Data extract below:
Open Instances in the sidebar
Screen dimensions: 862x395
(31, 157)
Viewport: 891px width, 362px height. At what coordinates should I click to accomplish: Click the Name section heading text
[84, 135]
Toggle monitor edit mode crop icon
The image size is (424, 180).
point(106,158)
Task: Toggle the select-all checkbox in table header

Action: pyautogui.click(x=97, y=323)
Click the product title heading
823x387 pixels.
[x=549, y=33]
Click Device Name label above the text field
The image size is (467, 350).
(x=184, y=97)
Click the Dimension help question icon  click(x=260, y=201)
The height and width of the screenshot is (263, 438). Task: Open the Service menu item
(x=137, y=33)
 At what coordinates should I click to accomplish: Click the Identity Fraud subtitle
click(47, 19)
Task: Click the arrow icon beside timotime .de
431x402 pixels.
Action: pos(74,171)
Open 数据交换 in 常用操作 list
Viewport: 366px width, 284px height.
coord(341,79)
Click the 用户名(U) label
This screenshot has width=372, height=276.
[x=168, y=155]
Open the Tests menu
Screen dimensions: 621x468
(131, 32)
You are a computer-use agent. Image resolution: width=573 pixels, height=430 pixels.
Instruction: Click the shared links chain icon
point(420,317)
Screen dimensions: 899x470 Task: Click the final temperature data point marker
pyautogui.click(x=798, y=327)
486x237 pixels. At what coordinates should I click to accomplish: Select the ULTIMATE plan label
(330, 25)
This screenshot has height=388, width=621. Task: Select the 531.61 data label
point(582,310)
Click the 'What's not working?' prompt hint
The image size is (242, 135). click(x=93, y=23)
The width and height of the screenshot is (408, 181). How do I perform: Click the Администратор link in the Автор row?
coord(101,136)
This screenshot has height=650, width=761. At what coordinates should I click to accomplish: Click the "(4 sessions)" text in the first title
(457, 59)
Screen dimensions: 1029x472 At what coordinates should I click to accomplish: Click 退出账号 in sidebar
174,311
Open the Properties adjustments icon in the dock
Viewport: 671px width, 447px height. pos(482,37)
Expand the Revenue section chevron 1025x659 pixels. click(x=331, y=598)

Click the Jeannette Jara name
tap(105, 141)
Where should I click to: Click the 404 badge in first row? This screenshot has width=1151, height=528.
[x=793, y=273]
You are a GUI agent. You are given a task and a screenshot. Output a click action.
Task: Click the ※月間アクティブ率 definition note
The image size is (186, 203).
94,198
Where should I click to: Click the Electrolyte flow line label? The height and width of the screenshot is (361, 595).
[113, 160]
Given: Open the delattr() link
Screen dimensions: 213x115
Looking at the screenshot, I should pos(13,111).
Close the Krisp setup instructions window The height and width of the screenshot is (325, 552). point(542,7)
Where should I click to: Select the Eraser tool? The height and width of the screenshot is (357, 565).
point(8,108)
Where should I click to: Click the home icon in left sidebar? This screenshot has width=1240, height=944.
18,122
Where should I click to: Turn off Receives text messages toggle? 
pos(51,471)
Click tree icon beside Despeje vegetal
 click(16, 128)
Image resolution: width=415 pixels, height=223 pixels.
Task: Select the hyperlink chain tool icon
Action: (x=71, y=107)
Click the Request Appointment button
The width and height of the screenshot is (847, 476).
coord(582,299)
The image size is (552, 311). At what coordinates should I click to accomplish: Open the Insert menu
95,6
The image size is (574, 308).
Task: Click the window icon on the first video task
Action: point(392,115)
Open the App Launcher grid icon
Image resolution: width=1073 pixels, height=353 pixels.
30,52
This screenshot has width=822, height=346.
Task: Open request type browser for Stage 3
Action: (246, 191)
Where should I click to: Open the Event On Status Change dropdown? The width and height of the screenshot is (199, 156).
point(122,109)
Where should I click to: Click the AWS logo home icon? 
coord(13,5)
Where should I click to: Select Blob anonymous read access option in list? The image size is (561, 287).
End of Data extract.
*The problem*.
Each record above needs to be reproduced exactly as written.

*Expected output*.
Open Instances in the sidebar
Screen dimensions: 862x395
(31, 157)
Viewport: 891px width, 362px height. At what coordinates should I click to accomplish: Click the Name section heading text
[84, 135]
Toggle monitor edit mode crop icon
The image size is (424, 180).
point(106,158)
Task: Toggle the select-all checkbox in table header

Action: pyautogui.click(x=97, y=323)
Click the product title heading
823x387 pixels.
[x=549, y=33]
Click Device Name label above the text field
The image size is (467, 350).
(x=184, y=97)
Click the Dimension help question icon  click(x=260, y=201)
The height and width of the screenshot is (263, 438). Task: Open the Service menu item
(x=137, y=33)
 At what coordinates should I click to accomplish: Click the Identity Fraud subtitle
click(47, 19)
Task: Click the arrow icon beside timotime .de
431x402 pixels.
Action: pos(74,171)
Open 数据交换 in 常用操作 list
Viewport: 366px width, 284px height.
coord(341,79)
Click the 用户名(U) label
This screenshot has width=372, height=276.
[x=168, y=155]
Open the Tests menu
Screen dimensions: 621x468
(131, 32)
You are a computer-use agent. Image resolution: width=573 pixels, height=430 pixels.
Instruction: Click the shared links chain icon
point(420,317)
Screen dimensions: 899x470 Task: Click the final temperature data point marker
pyautogui.click(x=798, y=327)
486x237 pixels. At what coordinates should I click to accomplish: Select the ULTIMATE plan label
(330, 25)
This screenshot has height=388, width=621. Task: Select the 531.61 data label
point(582,310)
Click the 'What's not working?' prompt hint
The image size is (242, 135). click(x=93, y=23)
The width and height of the screenshot is (408, 181). How do I perform: Click the Администратор link in the Автор row?
coord(101,136)
This screenshot has height=650, width=761. At what coordinates should I click to accomplish: Click the "(4 sessions)" text in the first title
(457, 59)
Screen dimensions: 1029x472 At what coordinates should I click to accomplish: Click 退出账号 in sidebar
174,311
Open the Properties adjustments icon in the dock
Viewport: 671px width, 447px height. pos(482,37)
Expand the Revenue section chevron 1025x659 pixels. click(x=331, y=598)

Click the Jeannette Jara name
tap(105, 141)
Where should I click to: Click the 404 badge in first row? This screenshot has width=1151, height=528.
[x=793, y=273]
You are a GUI agent. You are given a task and a screenshot. Output a click action.
Task: Click the ※月間アクティブ率 definition note
The image size is (186, 203).
94,198
Where should I click to: Click the Electrolyte flow line label? The height and width of the screenshot is (361, 595).
[113, 160]
Given: Open the delattr() link
Screen dimensions: 213x115
Looking at the screenshot, I should pos(13,111).
Close the Krisp setup instructions window The height and width of the screenshot is (325, 552). point(542,7)
Where should I click to: Select the Eraser tool? The height and width of the screenshot is (357, 565).
point(8,108)
Where should I click to: Click the home icon in left sidebar? This screenshot has width=1240, height=944.
18,122
Where should I click to: Turn off Receives text messages toggle? 
pos(51,471)
Click tree icon beside Despeje vegetal
 click(16, 128)
Image resolution: width=415 pixels, height=223 pixels.
Task: Select the hyperlink chain tool icon
Action: (x=71, y=107)
Click the Request Appointment button
The width and height of the screenshot is (847, 476).
coord(582,299)
The image size is (552, 311). At what coordinates should I click to accomplish: Open the Insert menu
95,6
The image size is (574, 308).
Task: Click the window icon on the first video task
Action: point(392,115)
Open the App Launcher grid icon
Image resolution: width=1073 pixels, height=353 pixels.
30,52
This screenshot has width=822, height=346.
Task: Open request type browser for Stage 3
Action: (246, 191)
Where should I click to: Open the Event On Status Change dropdown? The width and height of the screenshot is (199, 156).
point(122,109)
Where should I click to: Click the AWS logo home icon? 
coord(13,5)
Where should I click to: Select Blob anonymous read access option in list? The image size is (561, 287).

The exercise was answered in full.